Action item: Pull every line containing the word "block" from the records.

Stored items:
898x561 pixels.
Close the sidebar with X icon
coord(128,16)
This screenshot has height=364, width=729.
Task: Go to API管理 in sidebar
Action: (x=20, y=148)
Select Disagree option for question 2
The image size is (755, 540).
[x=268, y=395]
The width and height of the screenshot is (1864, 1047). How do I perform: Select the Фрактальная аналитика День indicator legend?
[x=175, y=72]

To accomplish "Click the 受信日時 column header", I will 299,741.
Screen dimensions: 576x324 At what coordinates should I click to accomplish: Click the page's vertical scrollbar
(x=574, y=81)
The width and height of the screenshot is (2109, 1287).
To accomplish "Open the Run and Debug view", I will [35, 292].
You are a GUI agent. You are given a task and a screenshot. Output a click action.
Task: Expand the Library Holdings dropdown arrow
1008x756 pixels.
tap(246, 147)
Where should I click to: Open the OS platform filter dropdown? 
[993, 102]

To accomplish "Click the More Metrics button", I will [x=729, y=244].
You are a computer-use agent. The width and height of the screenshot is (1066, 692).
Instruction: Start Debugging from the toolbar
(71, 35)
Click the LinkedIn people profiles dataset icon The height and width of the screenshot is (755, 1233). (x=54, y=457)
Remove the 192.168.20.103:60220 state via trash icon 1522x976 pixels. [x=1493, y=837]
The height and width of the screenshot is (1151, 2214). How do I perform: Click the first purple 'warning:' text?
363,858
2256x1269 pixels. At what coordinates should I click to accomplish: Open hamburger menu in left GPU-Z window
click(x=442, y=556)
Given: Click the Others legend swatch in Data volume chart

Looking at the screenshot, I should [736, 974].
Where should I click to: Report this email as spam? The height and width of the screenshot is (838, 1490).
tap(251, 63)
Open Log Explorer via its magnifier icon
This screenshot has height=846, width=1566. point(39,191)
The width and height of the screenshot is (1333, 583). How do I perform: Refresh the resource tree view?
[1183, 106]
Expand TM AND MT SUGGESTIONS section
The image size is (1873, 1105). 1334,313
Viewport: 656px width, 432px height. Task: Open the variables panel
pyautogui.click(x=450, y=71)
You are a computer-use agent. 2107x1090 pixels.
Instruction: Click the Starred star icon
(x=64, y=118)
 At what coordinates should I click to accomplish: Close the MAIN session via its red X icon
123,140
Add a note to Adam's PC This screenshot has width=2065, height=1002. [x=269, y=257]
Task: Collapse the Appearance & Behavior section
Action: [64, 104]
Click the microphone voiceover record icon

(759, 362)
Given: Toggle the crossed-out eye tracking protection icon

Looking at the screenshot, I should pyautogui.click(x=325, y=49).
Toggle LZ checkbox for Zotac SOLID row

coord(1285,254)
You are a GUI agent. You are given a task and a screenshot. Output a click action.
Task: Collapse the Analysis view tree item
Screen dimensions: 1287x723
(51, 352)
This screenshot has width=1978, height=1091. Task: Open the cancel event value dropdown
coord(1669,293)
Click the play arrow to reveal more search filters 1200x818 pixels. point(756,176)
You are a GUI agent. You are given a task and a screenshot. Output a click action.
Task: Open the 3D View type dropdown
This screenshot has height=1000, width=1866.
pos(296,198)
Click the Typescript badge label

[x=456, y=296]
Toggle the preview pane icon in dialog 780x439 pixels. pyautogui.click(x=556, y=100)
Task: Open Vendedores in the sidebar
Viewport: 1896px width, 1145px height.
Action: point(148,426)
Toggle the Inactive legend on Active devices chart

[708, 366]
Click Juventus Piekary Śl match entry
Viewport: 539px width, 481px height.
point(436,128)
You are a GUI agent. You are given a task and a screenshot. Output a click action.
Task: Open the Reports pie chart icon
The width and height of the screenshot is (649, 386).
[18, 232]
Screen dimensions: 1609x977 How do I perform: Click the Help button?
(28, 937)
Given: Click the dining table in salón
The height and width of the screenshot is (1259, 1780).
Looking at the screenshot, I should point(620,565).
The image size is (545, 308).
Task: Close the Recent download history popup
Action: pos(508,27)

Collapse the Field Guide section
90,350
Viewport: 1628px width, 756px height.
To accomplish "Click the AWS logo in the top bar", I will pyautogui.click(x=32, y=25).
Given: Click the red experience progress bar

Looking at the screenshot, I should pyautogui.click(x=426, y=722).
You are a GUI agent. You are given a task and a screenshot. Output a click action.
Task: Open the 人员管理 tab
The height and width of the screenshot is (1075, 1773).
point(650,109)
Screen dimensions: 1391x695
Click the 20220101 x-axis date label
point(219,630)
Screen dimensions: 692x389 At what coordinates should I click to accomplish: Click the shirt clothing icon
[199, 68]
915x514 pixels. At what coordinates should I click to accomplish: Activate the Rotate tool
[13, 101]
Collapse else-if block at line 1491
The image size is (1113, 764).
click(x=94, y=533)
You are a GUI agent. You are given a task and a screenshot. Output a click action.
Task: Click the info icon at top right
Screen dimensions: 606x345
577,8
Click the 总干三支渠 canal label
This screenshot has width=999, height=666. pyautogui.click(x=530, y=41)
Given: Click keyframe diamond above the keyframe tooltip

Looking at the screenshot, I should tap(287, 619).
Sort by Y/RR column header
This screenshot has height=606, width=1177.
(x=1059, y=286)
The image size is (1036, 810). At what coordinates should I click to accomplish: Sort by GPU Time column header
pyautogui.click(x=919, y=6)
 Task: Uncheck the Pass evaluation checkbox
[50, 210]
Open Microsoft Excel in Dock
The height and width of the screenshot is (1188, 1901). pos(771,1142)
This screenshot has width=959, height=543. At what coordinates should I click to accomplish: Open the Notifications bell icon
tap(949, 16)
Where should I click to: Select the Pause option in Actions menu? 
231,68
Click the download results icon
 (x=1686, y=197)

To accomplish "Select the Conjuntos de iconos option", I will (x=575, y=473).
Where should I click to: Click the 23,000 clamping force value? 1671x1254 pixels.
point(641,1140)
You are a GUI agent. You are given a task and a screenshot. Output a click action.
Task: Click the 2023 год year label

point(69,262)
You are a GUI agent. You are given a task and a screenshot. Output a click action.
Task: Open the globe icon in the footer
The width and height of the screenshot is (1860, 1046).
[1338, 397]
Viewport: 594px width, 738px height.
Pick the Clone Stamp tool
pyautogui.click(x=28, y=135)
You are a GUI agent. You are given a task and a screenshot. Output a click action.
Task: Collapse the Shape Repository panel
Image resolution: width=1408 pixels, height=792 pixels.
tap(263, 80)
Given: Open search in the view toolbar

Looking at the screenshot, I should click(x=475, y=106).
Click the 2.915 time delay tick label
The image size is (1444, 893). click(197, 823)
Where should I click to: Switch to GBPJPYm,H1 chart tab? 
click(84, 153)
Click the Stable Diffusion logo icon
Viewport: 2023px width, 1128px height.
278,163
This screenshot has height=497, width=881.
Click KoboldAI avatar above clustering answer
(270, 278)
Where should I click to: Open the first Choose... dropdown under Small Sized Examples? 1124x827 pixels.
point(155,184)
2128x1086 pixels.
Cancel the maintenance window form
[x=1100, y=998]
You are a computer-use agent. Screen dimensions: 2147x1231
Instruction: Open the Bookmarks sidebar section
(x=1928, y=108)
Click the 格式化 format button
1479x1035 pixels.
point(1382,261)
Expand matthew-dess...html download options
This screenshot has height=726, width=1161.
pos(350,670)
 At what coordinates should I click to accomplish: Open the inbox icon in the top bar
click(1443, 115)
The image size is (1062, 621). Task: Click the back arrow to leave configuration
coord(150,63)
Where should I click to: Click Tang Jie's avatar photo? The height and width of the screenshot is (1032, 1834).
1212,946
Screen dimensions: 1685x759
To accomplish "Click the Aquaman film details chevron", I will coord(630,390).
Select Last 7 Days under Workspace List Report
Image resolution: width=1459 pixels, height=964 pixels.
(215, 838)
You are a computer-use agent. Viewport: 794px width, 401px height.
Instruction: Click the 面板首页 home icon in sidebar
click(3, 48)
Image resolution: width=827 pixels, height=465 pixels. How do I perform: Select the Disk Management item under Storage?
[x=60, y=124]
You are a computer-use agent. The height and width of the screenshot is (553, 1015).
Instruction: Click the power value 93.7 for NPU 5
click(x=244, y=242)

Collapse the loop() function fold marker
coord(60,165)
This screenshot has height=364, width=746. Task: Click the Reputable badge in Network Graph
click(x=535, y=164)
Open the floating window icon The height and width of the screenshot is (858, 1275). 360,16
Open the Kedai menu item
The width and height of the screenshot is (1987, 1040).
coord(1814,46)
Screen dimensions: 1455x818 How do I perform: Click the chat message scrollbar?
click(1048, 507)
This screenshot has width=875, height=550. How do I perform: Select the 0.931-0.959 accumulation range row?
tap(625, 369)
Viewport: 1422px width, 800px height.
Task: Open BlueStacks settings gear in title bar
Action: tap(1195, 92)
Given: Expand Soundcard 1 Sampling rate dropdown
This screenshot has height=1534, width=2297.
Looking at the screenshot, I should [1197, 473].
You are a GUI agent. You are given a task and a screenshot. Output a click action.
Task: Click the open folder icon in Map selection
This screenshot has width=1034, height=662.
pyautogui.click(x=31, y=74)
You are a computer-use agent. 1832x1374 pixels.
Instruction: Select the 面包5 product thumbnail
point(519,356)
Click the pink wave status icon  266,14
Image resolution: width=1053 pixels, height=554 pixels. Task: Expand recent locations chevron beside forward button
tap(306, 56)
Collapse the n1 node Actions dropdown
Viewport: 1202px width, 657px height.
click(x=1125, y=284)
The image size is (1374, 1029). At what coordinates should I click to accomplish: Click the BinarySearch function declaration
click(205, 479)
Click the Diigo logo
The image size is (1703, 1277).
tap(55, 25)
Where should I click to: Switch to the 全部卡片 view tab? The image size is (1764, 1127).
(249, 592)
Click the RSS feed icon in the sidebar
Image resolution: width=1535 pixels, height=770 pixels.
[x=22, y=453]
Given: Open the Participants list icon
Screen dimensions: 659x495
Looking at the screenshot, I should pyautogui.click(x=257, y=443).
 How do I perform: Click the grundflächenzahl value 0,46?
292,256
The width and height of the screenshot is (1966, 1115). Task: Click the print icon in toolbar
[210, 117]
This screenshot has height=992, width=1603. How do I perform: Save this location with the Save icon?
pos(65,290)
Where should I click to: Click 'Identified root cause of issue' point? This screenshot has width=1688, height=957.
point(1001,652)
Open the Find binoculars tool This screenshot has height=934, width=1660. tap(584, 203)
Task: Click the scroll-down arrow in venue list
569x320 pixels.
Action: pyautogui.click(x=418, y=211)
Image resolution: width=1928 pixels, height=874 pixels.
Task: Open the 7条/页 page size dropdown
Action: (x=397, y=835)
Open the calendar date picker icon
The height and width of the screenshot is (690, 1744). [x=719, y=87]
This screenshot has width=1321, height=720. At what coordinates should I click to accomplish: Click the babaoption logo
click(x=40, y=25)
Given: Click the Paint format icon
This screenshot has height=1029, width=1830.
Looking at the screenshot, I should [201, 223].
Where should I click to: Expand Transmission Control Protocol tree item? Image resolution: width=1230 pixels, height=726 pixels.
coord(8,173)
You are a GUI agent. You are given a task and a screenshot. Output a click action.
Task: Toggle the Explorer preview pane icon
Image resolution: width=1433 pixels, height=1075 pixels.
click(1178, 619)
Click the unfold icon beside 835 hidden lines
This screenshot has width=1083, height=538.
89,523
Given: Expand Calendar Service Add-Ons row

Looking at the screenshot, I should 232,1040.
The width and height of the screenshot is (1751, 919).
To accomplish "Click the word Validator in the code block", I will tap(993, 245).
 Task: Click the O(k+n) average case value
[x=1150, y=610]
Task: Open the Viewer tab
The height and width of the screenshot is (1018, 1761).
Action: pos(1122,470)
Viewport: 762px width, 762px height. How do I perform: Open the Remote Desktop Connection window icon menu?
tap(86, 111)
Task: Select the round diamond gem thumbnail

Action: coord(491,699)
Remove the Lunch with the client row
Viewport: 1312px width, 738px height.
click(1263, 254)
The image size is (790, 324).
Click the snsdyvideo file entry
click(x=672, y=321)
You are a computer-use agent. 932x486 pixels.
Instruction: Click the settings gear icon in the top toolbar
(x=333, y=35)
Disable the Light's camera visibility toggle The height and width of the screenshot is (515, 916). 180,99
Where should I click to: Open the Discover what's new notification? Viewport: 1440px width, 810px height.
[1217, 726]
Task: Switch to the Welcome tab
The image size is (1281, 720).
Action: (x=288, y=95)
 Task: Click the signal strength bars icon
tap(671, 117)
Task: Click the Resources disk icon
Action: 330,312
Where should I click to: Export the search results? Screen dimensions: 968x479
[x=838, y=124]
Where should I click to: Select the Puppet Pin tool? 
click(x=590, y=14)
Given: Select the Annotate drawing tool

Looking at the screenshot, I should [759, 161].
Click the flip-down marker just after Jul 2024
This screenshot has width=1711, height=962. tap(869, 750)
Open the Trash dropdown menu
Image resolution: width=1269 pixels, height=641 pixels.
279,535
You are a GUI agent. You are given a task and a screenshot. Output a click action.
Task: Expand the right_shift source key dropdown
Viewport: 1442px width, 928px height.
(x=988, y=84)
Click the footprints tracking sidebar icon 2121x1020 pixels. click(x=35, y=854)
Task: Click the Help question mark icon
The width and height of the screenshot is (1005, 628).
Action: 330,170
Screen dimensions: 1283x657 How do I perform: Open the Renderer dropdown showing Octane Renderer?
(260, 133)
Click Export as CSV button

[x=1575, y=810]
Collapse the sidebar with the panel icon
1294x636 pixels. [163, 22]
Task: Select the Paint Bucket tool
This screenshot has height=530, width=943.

Written answer:
Collapse else-if block at line 1491
To accomplish "Click the word Validator in the code block", I will tap(993, 245).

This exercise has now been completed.